本発明は、シリコン単結晶を育成している際のシリコン融液表面の温度分布を制御することができ、シリコン融液表面の温度に起因する直径の変動を小さくすることができる単結晶製造装置およびその単結晶製造装置を用いたシリコン単結晶の製造方法に関する。
シリコン単結晶は、ルツボに収容された多結晶シリコン原料をヒータで加熱してシリコン融液とし、チョクラルスキー法(以下、「CZ法」と略記する。)によりシリコン融液から引き上げながら成長させることにより製造される。CZ法によって育成されたシリコン単結晶中には、Grown−in欠陥と呼ばれる欠陥が結晶育成時に形成され、結晶育成後に得られたシリコン単結晶を評価した場合に検出される。
引上げ速度を徐々に低下させながら成長させたシリコン単結晶の縦断面には、R-OSF(Ring - Oxidation induced Stacking Fault)が現われることが知られている。R-OSFが現われる領域は、引上げ速度を小さくしていくと結晶の外周側から内側に収縮していく。
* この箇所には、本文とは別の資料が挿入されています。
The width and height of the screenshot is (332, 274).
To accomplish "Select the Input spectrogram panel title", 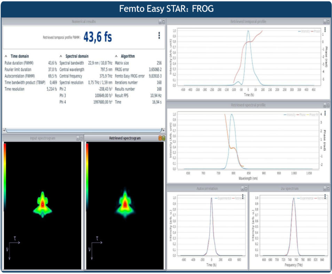I will click(x=42, y=138).

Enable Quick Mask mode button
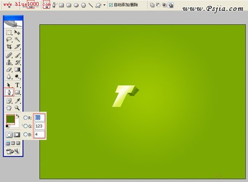pos(17,135)
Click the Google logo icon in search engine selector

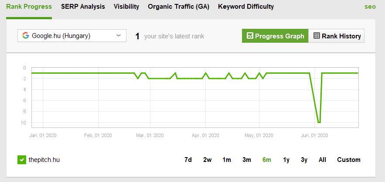[x=26, y=36]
R−OSFよりも内側(高速で引き上げられた結晶領域)と外側(低速で引き上げられた結晶領域)とでは、結晶育成後に観察されるGrown−in欠陥が異なる。高速で引き上げられた結晶領域では、COP(crystal originated particle) あるいはFPD(flow pattern defect)ともよばれるボイド欠陥(空孔型欠陥)が検出される。また、低速で引き上げられた結晶領域では、転位を伴う格子間Siの凝集体が発生し、格子間Si欠陥(転位クラスター欠陥)が検出される。
また、R−OSFと格子間Si欠陥領域との間には、Grown−in欠陥が検出されない無欠陥領域がある。シリコン単結晶中のボイド欠陥は、ウェーハの初期の酸化膜耐圧特性の劣化因子である。また、シリコン単結晶中の格子間Si欠陥もデバイス特性を劣化させる。そのため、シリコン単結晶の品質特性上、無欠陥領域での結晶育成が望まれる。
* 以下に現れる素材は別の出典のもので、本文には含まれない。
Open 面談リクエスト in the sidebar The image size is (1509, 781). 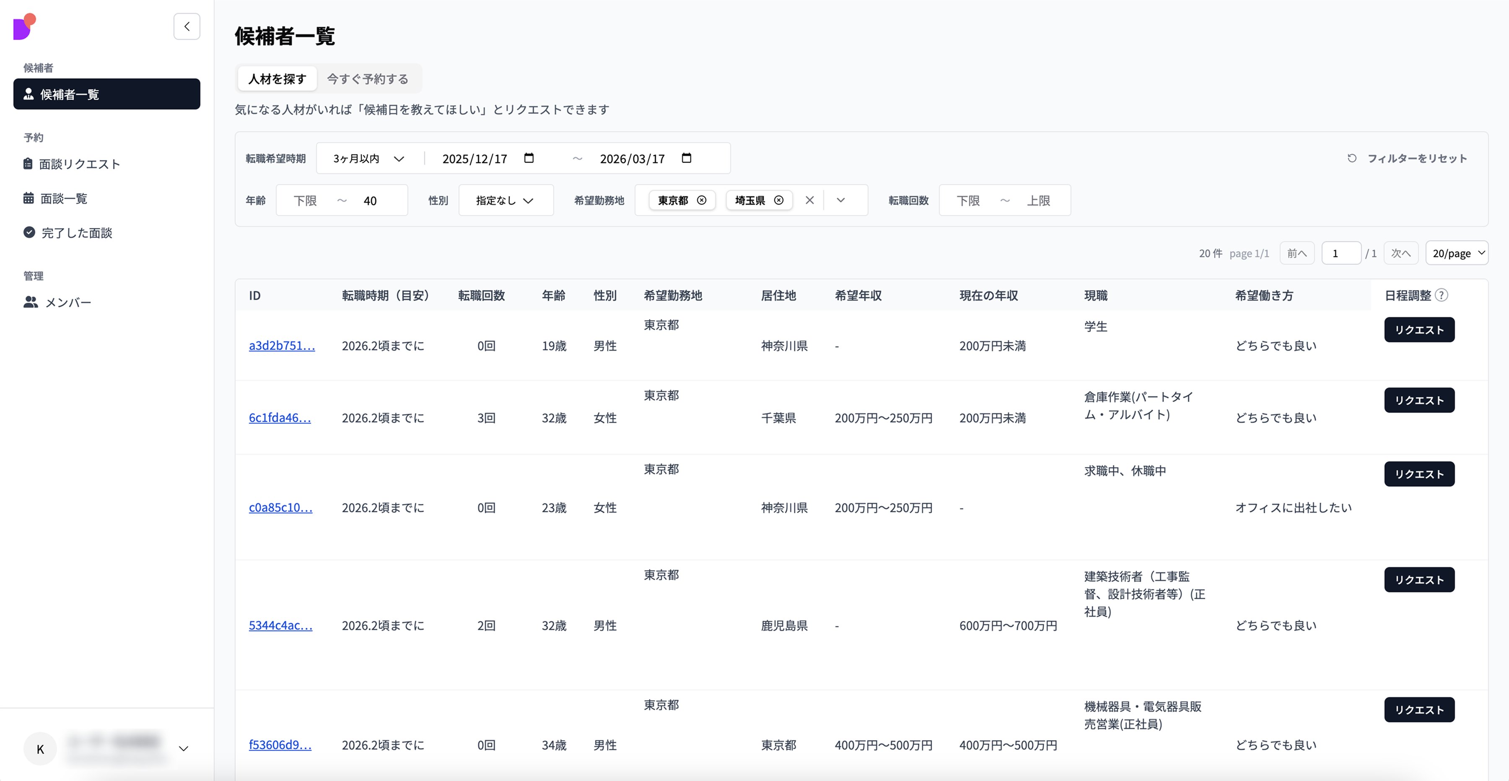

これらのGrown−in欠陥は、シリコン単結晶を成長させるときの引上げ速度V(mm/min)と固液界面近傍の引上げ軸方向の結晶温度勾配G(℃/mm)との比であるV/G(mm/℃・min)値により、その導入量が決定されると考えられている。
すなわち、V/G値を所定の値で一定に制御しながらシリコン単結晶の育成を行うことにより、所望の欠陥状態あるいは所望の無欠陥領域を有するシリコン単結晶を製造することが可能となる。
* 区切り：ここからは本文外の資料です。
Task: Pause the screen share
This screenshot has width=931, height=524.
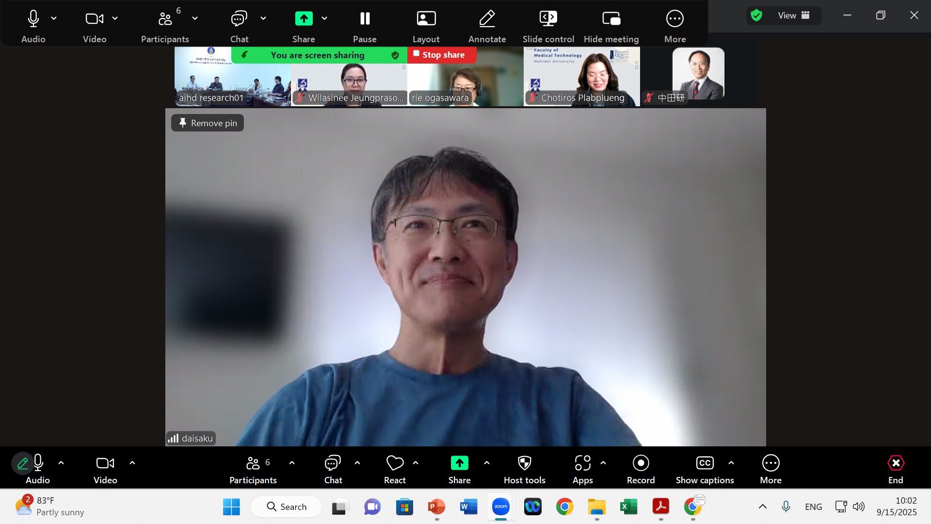Action: (x=365, y=19)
しかしながら、従来のシリコン単結晶の製造方法では、引上げ速度は、育成するシリコン単結晶の直径を制御するパラメーターの一つとしても使用されている。そのため、所望の欠陥領域あるいは所望の無欠陥領域を有するシリコン単結晶を育成する場合、引上げ速度を調節することによりV/G値の制御を行うと同時に直径制御も行わなければならない。したがって、シリコン単結晶の育成中にV/G値の制御と直径制御とを行う際に、互いに異なる引上げ速度に変更したい場合、どちらか一方の制御しか行うことができない。その結果、シリコン単結晶の引上げ中にシリコン単結晶の直径が大きく変動するか、これを防止するために、V/G値が所望範囲から外れてしまい、いずれにしても所定の径寸法でかつ所望の結晶状態(欠陥状態)を有する単結晶を得ることができず、歩留まりの著しい低下を招いていた。
温度勾配の制御性が難しい例として、例えば、特許文献1に記載される技術が開示されている。この公報記載の技術では、結晶中心部の結晶温度勾配Gc及び結晶周辺部の結晶温度勾配Geを原料融液の融液面と原料融液面に対向配置された遮熱部材との距離を変更することにより制御して、結晶中心部の温度勾配Gcと結晶周辺部の温度勾配Geとの差ΔG=|(Gc−Ge)|が0.5℃/mm以下となるようにするとともに、引上げ速度Vと結晶中心部の温度勾配Gcの比V/Gc(mm/℃・min)を所望の欠陥領域を有する単結晶が育成できるように制御する単結晶の製造方法が提案されている。
特開2005−15313号公報
しかしながら、上述した従来の技術においては、シリコン融液表面の温度を制御するという発想がなく融液表面温度制御ができないので、シリコン単結晶を育成している際のシリコン融液表面の温度分布に起因する直径の変動が大きくなる可能性があり、このような場合には直径制御のために引上げ速度を変動させなければならなかった。直径制御のために引上げ速度を変動させると、V/G値が所望範囲から外れてしまう場合があり、所望の低欠陥の単結晶が育成できないという問題があった。
特に、シリコン融液表面付近の温度がシリコン融点以下に低下してしまった場合には、その部分から固化し始めて、単結晶化そのものが阻害される可能性があった。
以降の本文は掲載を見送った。